Problem to work on:
Start at the line below containing "Task: Select 'Terminated for Cause' option" and stop at the line containing "Task: Tap the blurred orange promo tag". Repeat every line of that stretch exactly, and nothing outside it.

[Saved data entries]
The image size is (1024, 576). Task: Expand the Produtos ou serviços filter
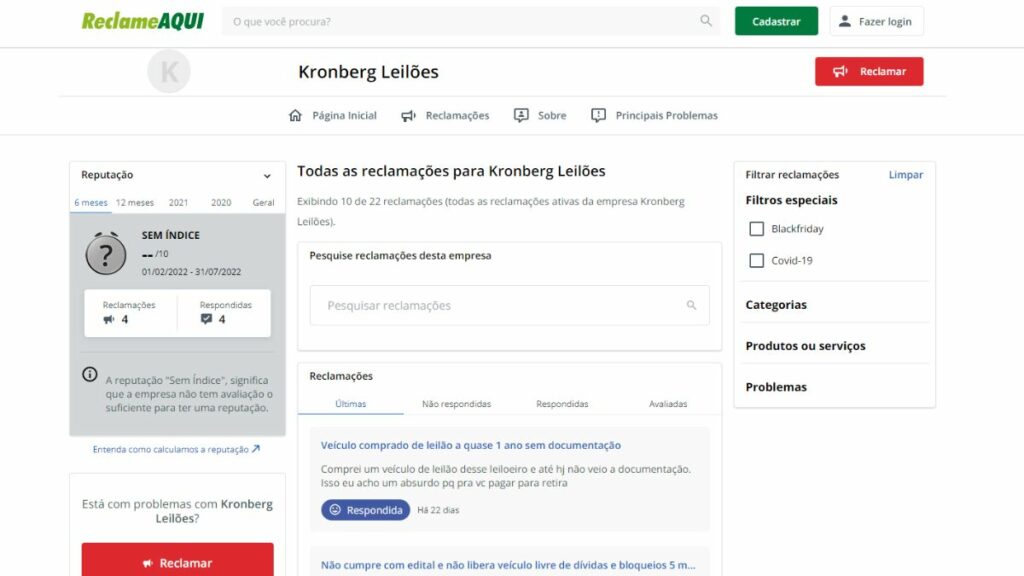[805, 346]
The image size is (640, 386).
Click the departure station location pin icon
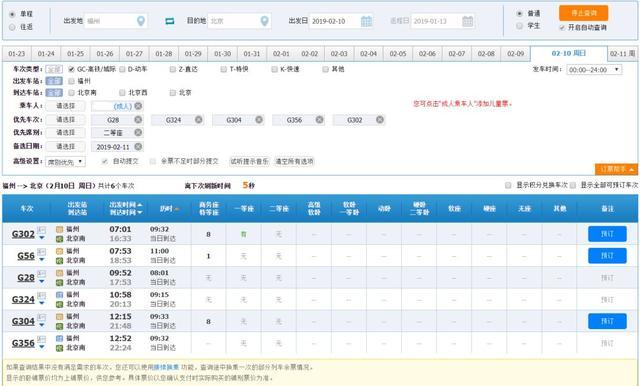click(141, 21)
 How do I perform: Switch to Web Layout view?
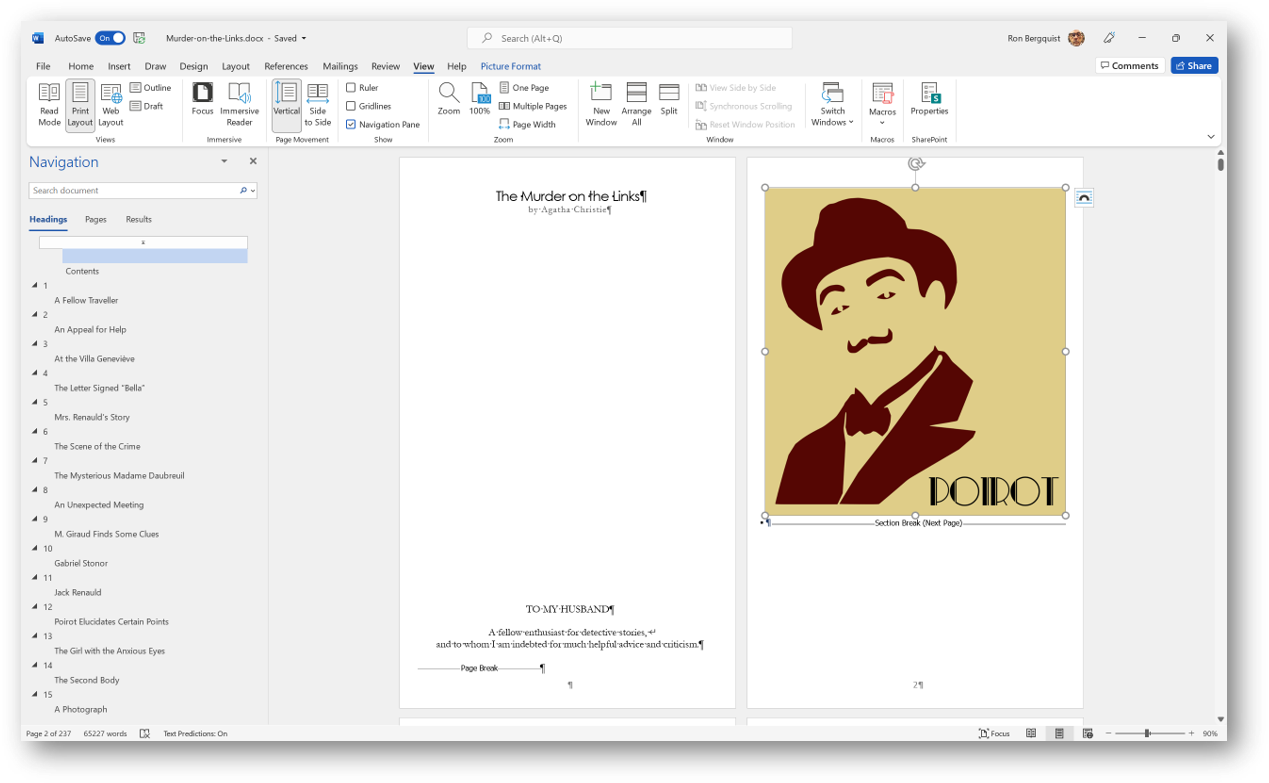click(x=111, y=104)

--

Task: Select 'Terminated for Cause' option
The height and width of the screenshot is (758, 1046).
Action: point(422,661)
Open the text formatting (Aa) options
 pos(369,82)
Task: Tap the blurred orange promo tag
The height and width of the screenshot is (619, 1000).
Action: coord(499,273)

Written response:
Task: Select 'Terminated for Cause' option
The height and width of the screenshot is (758, 1046).
Action: point(422,661)
Open the text formatting (Aa) options
 pos(369,82)
Task: Tap the blurred orange promo tag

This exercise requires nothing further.